Dear Nextflow Community,

I’m new to Nextflow and still learning. After going through the training, I tried building my own preprocessing workflow for scRNA-seq data in main.nf. My current workflow looks like this:

nextflow.enable.dsl=2

workflow {

    Channel
        .fromPath("${params.input_dir}/*", type: 'dir')
        .ifEmpty { error "❌ No sample directories found in: ${params.input_dir}" }
        .set { sample_dirs_ch }
    
    // Read metadata
    raw_ch = ReadMetadata(sample_dirs_ch)
}

// Process to read metadata from each sample
process ReadMetadata {
    tag "${input_file.getName()}"

    conda "${params.env_dir}/read_metadata.yaml"

    input:
    path input_file

    output:
    path "${input_file.simpleName}.raw.h5ad"

    publishDir "${params.output_dir}", mode: 'copy', overwrite: true

    script:
    """
    python ${workflow.projectDir}/scripts/read_metadata.py \
        --input ${input_file} \
        --output ${input_file.simpleName}.raw.h5ad
    """
}

This workflow works as expected, but the ReadMetadata process is quite slow because it processes each sample sequentially in my opinion (I don’t know how to check if it is not parallel inside the process).

I would like to parallelize this process so that each sample is processed independently, leveraging multiple CPU cores. Could someone guide me on the best way to achieve parallel execution for each sample in a process?
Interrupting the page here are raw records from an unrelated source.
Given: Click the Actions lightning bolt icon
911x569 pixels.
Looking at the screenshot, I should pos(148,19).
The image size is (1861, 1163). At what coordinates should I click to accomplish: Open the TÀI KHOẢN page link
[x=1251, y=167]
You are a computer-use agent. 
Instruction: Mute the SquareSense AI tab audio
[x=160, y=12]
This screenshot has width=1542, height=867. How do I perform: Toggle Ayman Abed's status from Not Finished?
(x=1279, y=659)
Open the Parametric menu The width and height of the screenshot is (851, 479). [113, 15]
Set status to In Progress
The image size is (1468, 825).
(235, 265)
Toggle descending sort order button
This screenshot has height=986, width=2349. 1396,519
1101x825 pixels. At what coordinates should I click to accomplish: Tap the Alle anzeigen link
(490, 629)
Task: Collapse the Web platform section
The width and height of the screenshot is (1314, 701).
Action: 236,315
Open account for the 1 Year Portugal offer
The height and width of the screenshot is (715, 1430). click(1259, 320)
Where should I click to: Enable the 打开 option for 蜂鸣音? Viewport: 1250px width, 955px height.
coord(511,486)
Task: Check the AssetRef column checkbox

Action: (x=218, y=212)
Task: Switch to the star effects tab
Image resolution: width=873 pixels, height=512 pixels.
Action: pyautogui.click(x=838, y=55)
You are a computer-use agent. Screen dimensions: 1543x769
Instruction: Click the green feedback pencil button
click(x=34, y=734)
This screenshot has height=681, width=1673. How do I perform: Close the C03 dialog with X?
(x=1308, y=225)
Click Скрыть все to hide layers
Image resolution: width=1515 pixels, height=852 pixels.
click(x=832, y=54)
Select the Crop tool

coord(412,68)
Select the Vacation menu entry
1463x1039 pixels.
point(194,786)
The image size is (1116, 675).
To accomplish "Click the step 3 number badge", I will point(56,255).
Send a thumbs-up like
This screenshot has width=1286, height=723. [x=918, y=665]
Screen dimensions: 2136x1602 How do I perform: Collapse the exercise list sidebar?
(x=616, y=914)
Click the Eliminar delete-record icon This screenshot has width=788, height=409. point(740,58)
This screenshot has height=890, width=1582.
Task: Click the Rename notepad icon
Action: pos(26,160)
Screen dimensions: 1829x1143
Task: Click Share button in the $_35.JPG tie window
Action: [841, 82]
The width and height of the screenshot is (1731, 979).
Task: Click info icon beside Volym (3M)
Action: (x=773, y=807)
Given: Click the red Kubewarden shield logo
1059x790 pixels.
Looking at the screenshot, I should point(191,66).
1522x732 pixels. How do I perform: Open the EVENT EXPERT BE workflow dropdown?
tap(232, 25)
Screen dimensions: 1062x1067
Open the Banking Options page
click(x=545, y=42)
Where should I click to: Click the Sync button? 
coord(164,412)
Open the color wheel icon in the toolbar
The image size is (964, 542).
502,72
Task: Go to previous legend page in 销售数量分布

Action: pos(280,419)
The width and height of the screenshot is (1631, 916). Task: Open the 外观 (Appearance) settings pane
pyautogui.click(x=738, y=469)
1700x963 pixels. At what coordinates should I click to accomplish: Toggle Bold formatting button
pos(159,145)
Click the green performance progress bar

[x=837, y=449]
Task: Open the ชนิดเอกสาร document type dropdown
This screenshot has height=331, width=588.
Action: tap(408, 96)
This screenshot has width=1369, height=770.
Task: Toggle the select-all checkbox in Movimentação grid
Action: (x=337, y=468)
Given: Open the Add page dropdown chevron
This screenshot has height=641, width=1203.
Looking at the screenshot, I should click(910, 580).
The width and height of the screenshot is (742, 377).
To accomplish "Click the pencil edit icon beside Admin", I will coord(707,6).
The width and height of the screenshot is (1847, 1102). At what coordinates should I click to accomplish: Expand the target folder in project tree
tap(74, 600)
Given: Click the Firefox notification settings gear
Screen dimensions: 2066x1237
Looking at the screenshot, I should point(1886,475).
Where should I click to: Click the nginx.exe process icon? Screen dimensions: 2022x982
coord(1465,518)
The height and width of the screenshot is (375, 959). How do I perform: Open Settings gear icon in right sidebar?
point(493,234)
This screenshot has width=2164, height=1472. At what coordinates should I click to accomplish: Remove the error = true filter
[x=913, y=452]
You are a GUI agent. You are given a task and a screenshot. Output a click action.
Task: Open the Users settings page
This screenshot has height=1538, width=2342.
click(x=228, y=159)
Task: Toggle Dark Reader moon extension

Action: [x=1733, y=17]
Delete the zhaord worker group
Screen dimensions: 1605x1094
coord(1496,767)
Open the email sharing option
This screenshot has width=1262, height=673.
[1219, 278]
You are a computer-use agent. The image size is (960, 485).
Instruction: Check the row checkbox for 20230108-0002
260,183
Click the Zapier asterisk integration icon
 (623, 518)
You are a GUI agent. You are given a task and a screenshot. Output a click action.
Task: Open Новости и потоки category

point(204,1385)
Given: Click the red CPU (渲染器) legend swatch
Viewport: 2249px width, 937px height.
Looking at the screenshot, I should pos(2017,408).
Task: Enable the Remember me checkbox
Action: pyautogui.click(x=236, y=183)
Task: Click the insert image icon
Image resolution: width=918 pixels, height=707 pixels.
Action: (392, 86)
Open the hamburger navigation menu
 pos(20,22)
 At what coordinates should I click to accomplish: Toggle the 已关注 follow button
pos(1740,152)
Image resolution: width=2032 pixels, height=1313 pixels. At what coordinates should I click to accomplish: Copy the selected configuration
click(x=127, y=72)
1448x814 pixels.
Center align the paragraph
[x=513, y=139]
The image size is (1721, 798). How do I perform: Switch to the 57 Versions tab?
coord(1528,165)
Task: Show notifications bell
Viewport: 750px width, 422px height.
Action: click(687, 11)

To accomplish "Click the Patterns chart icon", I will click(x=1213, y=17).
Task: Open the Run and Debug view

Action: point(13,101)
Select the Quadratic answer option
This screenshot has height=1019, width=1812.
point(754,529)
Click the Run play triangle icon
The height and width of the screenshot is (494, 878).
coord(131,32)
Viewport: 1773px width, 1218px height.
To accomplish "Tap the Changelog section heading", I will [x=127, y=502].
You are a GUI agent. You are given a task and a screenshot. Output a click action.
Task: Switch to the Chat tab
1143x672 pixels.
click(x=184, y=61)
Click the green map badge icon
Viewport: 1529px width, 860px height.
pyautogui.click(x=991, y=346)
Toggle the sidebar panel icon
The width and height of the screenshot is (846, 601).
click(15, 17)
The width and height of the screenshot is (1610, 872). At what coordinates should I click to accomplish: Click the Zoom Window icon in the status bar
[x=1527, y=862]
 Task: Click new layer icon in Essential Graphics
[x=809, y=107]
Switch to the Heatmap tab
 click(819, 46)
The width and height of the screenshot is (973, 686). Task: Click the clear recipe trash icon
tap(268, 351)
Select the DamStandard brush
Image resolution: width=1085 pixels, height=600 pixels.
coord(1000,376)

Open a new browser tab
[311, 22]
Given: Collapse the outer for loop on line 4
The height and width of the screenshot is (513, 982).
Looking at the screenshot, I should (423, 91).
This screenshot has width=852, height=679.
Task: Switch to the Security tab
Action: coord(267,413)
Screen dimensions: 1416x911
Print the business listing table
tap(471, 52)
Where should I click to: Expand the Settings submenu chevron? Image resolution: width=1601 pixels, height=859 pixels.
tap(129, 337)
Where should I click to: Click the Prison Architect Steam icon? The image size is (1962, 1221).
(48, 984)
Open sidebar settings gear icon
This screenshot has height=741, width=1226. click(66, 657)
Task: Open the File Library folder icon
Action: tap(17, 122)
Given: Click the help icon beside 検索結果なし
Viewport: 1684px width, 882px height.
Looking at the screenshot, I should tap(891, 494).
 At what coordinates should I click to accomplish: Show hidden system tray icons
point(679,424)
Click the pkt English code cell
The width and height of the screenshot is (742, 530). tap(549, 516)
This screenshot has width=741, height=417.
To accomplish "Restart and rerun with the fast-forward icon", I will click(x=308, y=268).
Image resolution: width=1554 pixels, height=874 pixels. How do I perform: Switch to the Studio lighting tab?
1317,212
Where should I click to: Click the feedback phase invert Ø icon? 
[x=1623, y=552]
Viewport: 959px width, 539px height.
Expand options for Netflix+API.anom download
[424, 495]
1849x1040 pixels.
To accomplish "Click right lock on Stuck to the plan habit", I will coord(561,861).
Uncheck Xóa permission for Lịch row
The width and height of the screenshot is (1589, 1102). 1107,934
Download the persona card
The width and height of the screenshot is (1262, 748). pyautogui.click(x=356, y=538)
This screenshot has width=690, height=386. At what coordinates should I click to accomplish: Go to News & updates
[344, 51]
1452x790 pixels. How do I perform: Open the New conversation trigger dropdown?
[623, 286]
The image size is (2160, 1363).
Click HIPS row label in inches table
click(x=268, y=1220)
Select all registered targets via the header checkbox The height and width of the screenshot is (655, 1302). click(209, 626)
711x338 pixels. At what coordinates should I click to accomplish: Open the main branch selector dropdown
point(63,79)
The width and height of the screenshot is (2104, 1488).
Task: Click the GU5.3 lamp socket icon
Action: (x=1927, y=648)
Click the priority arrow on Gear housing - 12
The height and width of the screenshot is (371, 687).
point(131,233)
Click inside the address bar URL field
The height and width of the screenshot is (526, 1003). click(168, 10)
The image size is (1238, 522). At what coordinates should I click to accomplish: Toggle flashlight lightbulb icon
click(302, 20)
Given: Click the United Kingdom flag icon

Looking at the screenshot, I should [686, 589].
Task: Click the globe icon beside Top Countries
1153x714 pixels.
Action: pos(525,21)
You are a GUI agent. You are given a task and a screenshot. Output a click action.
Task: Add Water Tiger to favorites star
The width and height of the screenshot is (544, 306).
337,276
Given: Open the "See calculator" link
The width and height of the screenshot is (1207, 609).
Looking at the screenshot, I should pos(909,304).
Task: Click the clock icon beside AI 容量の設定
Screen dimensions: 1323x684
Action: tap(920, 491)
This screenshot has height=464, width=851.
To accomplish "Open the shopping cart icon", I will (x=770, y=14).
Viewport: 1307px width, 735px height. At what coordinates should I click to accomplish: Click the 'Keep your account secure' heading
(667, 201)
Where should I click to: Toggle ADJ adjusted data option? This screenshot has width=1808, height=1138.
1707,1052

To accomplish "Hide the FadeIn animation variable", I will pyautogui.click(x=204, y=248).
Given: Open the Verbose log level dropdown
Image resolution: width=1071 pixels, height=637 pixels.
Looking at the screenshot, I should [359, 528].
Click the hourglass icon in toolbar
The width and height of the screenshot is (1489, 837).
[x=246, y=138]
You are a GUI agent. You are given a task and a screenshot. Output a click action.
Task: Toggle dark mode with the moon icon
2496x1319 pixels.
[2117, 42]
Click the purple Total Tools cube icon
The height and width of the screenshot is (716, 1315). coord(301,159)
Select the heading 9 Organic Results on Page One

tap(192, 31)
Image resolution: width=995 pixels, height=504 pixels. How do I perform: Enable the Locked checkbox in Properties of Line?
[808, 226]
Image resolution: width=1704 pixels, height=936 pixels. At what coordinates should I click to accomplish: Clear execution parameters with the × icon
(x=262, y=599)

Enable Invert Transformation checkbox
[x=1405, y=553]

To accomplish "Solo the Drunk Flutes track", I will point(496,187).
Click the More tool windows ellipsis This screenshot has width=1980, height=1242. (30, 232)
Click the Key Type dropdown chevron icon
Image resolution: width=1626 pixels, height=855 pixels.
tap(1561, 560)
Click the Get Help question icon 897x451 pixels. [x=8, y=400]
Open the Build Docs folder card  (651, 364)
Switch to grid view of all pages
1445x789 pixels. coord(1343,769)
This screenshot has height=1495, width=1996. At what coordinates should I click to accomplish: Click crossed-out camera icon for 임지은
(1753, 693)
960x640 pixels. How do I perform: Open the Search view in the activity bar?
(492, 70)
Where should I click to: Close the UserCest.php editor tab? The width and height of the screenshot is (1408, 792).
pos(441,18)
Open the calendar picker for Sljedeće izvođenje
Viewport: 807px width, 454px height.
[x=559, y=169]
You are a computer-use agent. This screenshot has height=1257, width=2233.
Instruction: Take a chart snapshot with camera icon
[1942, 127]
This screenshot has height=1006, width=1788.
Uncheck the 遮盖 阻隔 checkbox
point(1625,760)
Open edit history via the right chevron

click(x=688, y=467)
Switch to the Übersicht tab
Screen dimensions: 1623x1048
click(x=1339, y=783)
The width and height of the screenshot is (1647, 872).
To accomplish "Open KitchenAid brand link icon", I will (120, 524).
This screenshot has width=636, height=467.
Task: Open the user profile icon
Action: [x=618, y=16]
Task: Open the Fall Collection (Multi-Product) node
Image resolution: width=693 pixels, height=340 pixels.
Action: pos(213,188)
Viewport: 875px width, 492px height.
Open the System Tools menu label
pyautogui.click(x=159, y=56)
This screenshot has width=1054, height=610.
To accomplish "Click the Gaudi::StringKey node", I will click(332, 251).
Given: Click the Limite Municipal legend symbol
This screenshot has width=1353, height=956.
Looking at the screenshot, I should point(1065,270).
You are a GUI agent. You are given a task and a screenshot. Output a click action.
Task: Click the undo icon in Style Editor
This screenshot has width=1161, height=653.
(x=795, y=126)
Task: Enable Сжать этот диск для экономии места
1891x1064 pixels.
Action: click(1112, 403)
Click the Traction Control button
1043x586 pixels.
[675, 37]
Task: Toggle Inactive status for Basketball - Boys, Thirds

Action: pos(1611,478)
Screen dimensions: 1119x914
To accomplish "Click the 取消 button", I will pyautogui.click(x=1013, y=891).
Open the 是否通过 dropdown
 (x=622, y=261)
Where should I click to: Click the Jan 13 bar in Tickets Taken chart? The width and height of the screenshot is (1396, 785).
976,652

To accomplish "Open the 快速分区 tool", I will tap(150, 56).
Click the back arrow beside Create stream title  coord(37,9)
Thank you in advance for your help!

Best regards

Assuming that each sample has its own directory in params.input_dir (it’s confusing that you call the input to your ReadMetadataprocess input_file), the samples will be processed in parallel by Nextflow given that you have enough resources to do so. Assuming this is running in local mode, you don’t seem to specifiy any process resource requirement like memory or cpus, so Nextflow has no idea how many resources each task of the process needs. You might have a default for all processes somewhere in your config. But without properly setting the available and required system resources, Nextflow cannot effectively parallelize your tasks.

// nextflow.config
params {
    experiment = "msc"
    input_dir  = "data/${params.experiment}/data/base"
    output_dir = "data/${params.experiment}/data/temp/temp1"
    env_dir = "envs"
}

process {
    executor = 'local'
    memory   = '100 GB'
    time     = '100d'

    // Dynamically detect total CPUs
    cpus = Runtime.runtime.availableProcessors()
}

conda {
    enabled     = true
    useMicromamba = true
}

It was my error that i didn’t share my nextflow.config. Here i specified cpus and memory.

Ok, you are mixing up two things here: Available resources for the executor vs. resource requirement for process tasks. At the moment, you are telling Nextflow that every task needs 100 GB of memory and all available CPUs. Therefore, only one task can run at the same time. Process requirements are under the process scope, available resources under the executor scope: Configuration options — Nextflow documentation

Your config should therefore look like this:

process {
     executor = 'local'
     cpus =  1
     memory = 4.GB
     time = 1.h

executor {
    name = 'local'
    cpus = Runtime.runtime.availableProcessors() 
    memory = 100.GB

Oh, that’s embarrassing :sweat_smile:. Thank you so much, this is exactly the solution I needed!